§ Records:
=== Begin Enclosure ===

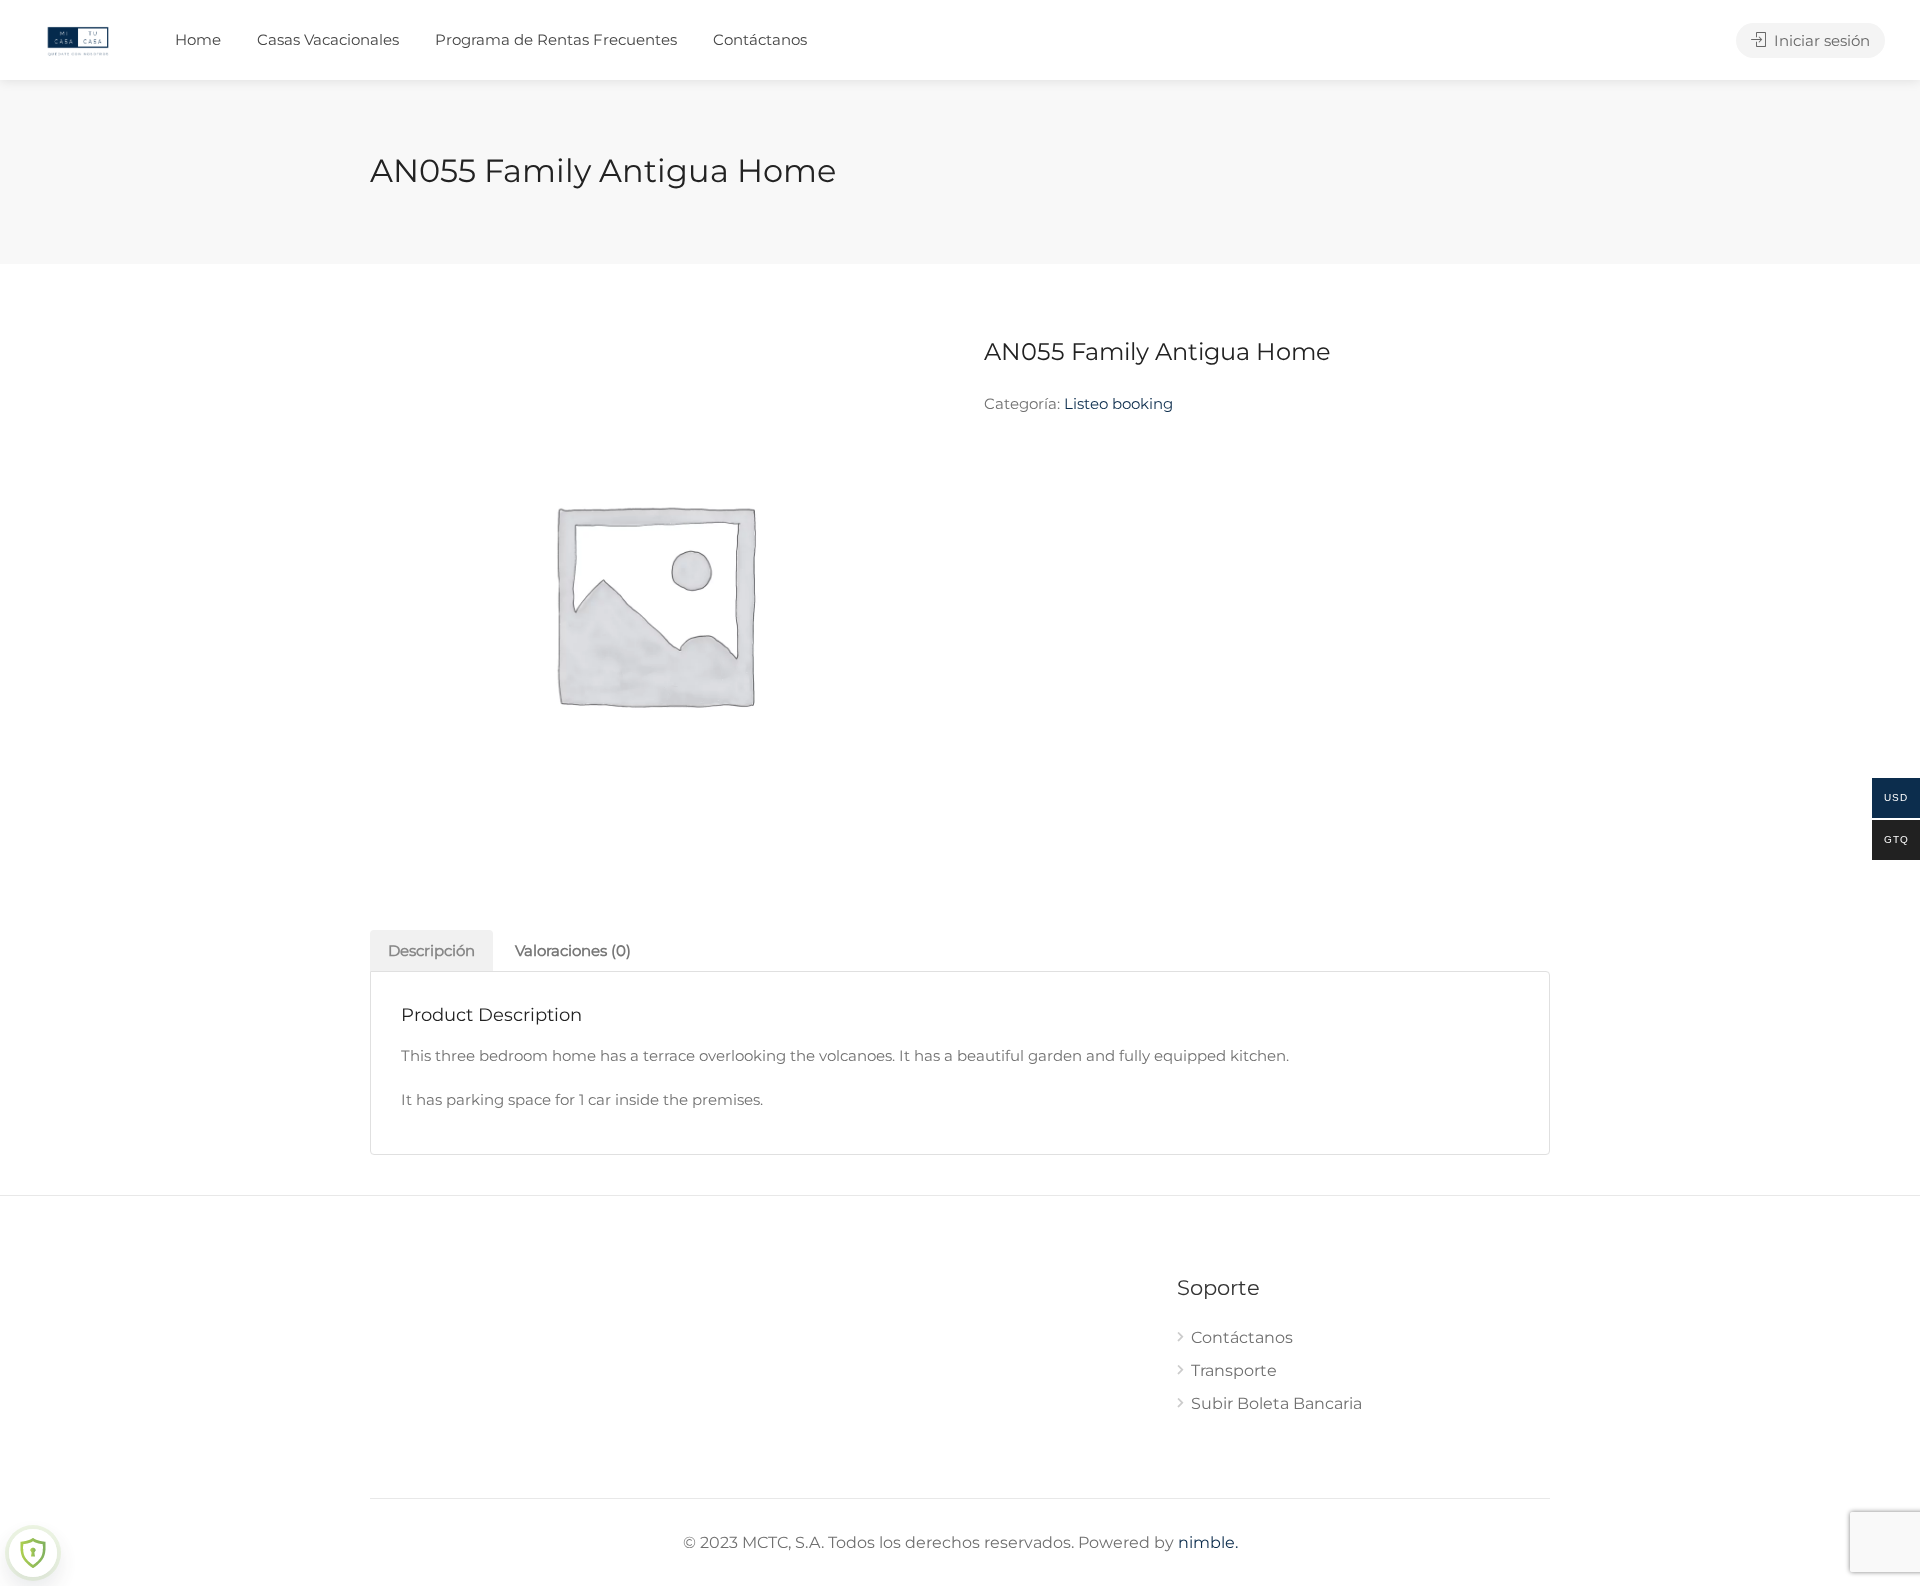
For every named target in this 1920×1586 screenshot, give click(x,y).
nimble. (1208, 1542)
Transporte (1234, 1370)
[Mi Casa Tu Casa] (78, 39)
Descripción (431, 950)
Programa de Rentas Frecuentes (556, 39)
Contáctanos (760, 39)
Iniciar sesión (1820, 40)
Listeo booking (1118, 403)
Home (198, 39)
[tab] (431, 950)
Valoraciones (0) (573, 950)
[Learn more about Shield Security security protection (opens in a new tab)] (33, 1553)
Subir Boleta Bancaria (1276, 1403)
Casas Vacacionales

=== End Enclosure ===

§ What you should do: Only an exact copy of the records counts as an answer. Leave out the images.

§ Answer to this task:
For every named target in this 1920×1586 screenshot, give click(x,y).
nimble. (1208, 1542)
Transporte (1234, 1370)
[Mi Casa Tu Casa] (78, 39)
Descripción (431, 950)
Programa de Rentas Frecuentes (556, 39)
Contáctanos (760, 39)
Iniciar sesión (1820, 40)
Listeo booking (1118, 403)
Home (198, 39)
[tab] (431, 950)
Valoraciones (0) (573, 950)
[Learn more about Shield Security security protection (opens in a new tab)] (33, 1553)
Subir Boleta Bancaria (1276, 1403)
Casas Vacacionales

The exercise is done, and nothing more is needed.